Russia's invasion of Ukraine has thrust the eurozone into a new economic reality where high inflation is no longer a temporary headache and seriously threatens to undo the gains of the post-pandemic recovery.
Inflation in March reached 7.5% on an annual basis, an all-time high for the eurozone.
The figure represents a stunning rise compared to one year ago when inflation was 1.3%, well below the 2% target of the European Central Bank.
The March data is the first reading from Eurostat that takes into account the consequences of the Ukraine war, which has now entered its second month with no resolution in sight.
Annual inflation – the rate at which prices for goods and services change over time – has been steadily rising since late summer, when a mismatch between supply and demand sent gas prices soaring.
The trend persisted throughout winter when low temperatures pushed electricity consumption and considerably worsened after President Vladimir Putin gave orders to invade Ukraine.
The conflict plunged the global economy, still reeling from the pandemic, into uncertainty and turmoil.
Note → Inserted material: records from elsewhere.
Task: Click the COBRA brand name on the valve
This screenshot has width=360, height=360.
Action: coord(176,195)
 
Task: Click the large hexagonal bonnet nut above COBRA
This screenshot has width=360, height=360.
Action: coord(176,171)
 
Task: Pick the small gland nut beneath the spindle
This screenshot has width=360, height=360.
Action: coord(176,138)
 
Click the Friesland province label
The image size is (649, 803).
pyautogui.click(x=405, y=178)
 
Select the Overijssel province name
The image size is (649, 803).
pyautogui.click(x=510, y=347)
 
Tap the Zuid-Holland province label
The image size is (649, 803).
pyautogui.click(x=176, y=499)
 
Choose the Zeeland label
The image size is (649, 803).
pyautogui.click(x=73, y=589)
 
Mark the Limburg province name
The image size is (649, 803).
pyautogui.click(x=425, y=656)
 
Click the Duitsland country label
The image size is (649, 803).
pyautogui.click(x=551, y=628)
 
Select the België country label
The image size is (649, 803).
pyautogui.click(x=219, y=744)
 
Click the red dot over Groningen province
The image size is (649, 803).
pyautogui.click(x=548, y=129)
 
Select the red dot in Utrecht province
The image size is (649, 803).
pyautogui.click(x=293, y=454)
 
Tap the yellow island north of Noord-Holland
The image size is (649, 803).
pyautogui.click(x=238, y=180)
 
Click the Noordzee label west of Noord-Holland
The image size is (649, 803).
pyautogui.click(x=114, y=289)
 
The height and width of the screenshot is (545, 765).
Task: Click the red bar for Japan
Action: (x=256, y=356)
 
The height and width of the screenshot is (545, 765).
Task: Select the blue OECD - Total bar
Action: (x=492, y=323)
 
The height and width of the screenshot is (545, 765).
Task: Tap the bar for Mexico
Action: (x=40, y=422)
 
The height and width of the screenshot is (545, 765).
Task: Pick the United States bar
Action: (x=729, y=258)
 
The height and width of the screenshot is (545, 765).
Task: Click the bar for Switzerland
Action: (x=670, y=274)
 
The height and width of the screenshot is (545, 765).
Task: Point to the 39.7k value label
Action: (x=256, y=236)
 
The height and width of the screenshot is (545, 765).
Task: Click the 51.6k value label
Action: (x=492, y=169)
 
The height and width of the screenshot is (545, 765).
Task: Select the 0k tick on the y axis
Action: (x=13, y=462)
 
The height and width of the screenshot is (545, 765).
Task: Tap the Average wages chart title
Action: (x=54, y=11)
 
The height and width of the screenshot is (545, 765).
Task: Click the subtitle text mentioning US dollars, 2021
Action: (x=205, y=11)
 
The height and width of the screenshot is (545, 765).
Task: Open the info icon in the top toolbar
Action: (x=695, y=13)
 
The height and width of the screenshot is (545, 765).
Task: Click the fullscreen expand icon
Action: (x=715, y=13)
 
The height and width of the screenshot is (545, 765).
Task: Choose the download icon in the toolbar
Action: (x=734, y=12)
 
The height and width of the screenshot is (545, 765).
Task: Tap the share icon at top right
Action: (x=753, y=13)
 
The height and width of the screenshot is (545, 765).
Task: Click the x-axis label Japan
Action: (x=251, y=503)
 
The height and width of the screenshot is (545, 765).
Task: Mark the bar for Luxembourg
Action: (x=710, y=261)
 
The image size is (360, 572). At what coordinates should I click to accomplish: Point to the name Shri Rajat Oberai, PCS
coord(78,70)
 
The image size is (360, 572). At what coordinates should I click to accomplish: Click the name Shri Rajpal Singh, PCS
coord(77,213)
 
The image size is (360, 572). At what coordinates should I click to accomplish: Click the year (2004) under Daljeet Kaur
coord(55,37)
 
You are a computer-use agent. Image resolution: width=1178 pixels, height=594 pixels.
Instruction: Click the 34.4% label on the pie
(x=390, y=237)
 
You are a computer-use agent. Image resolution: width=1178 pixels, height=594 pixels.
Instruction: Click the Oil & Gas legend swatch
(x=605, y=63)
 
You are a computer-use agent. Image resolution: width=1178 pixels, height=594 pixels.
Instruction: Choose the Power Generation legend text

A broad range of Western sanctions has upended trade with Russia, the EU's main energy provider.
The bloc gets over 40% of its gas from Moscow, mainly through pipelines. Even if gas has so far been exempted from sanctions, the war has intensified price volatility across the continent.
The Dutch Title Transfer Facility, Europe's leading benchmark, shows that prices remain stubbornly above the €100 megawatt-per-hour mark, compared to less than €20 in early 2021.
March's inflation reading reflects this new normal: the energy sector has had an impressive surge of 44.7% – driving the entire eurozone on an upward trajectory.